Coming off a 2010 undefeated, record setting season, Oliver reveals that injury hampered his performances in the latter part of the season. “Just having a stress reaction in my pelvis. With that being my power leg, my lead leg, it was lot more difficult just to get out of the blocks, getting my speed up and my rhythm,” explains Oliver who made no public mention of it during the season while “competing like a professional would and [took] the lumps as they came.”
Prior to the season ending lumps, Oliver saw triumphs earlier in late June capturing the US National title in Eugene, OR. “Winning the American championships in the [110m] hurdles is incredibly difficult. We got the most talented athletes; you figure you run a time like 13.16 which was good enough to win the gold at the Worlds’ this year and you got fourth place at the Championships and didn’t even get to make it to the team,” informs the 2008 Olympian who knows repeating the task of making the US Team for London 2012 will be no easier. “We always have a great crop of guys since the dawn of time, going in there and competing in the hurdles, that hasn’t changed this year, won’t change next year or in the future. We always got the most talented hurdlers in the world as a country in the United States, it’s very hard to represent us in that event.”
Two former Team USA members, sprinters LeShawn Merritt and Justin Gatlin, who trains in Oliver’s camp in Orlando, FL, will have to wait for the ruling from the International Olympic Committee later this month as to their eligibility for the opportunity to represent the USA at the 2012 Summer Games as the British Olympic Association is currently seeking to have its lifetime ban for athletes convicted of doping upheld in court.
“Once you’ve done some sort of crime, and you’ve paid the punishment for it, I believe then you should have all the things lifted for your performances [and then] you should be able to go in there and represent,” states Oliver who “can understand both sides of the story and situation of course. From a personal standpoint, I think that’s what holds track and field back. We keep dwelling on the same stuff from five, six, seven years ago, it’s unfortunate.”

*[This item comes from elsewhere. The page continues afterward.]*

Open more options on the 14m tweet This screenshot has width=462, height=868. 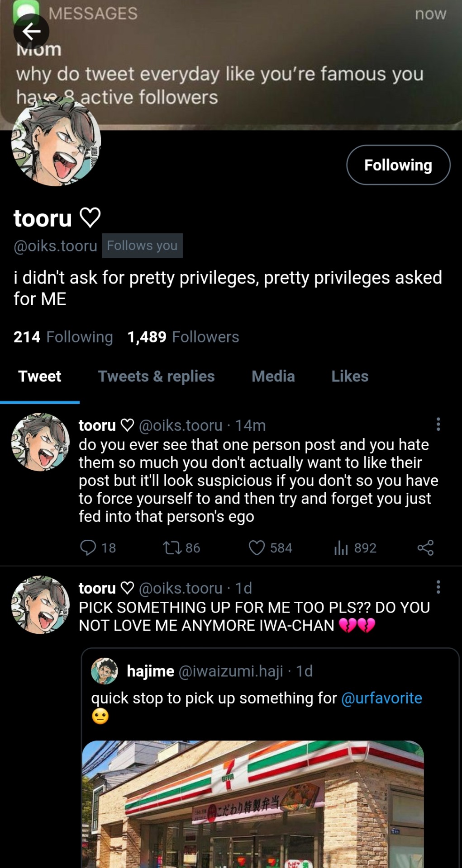click(x=438, y=424)

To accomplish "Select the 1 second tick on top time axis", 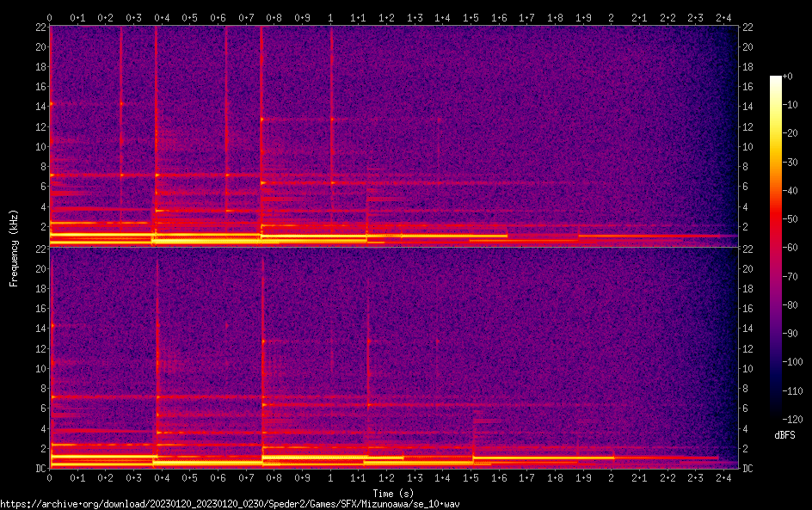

Also holding back the sport is the lack of head-to-head meetings by the sport’s stars due to untimely injury and scheduling conflicts. “I was hoping that [Yohan Blake] and Usain [Bolt] would have locked-up in the 100 or the 200 at the closing event for the season but it didn’t happen,” a disappointed Oliver who considers himself as much a fan as a competitor in the sport. “I am definitely a fan of great race performances and watching the way [Blake] had ran. It was amazing… come next year in the 200 when you figure Tyson Gay will be back to his best, Wallace Spearmon will be back to his best. And you get, Bolt, [Walter] Dix and Blake in there, man those guys are going to be rolling out! ”
Of course, Oliver himself plans to “roll-out” to Eugene, OR for the 2012 USA Outdoor Championships in June once again for the opportunity to represent Team USA in the Games of the XXX Olympiad. “Next year I plan on doing everything to make sure every muscle is as strong as it needs to be to undertake the stress that I need for it to go out there and repeat the same kind of performances from 2010. And I most definitely plan on being on top of that podium in 2012.”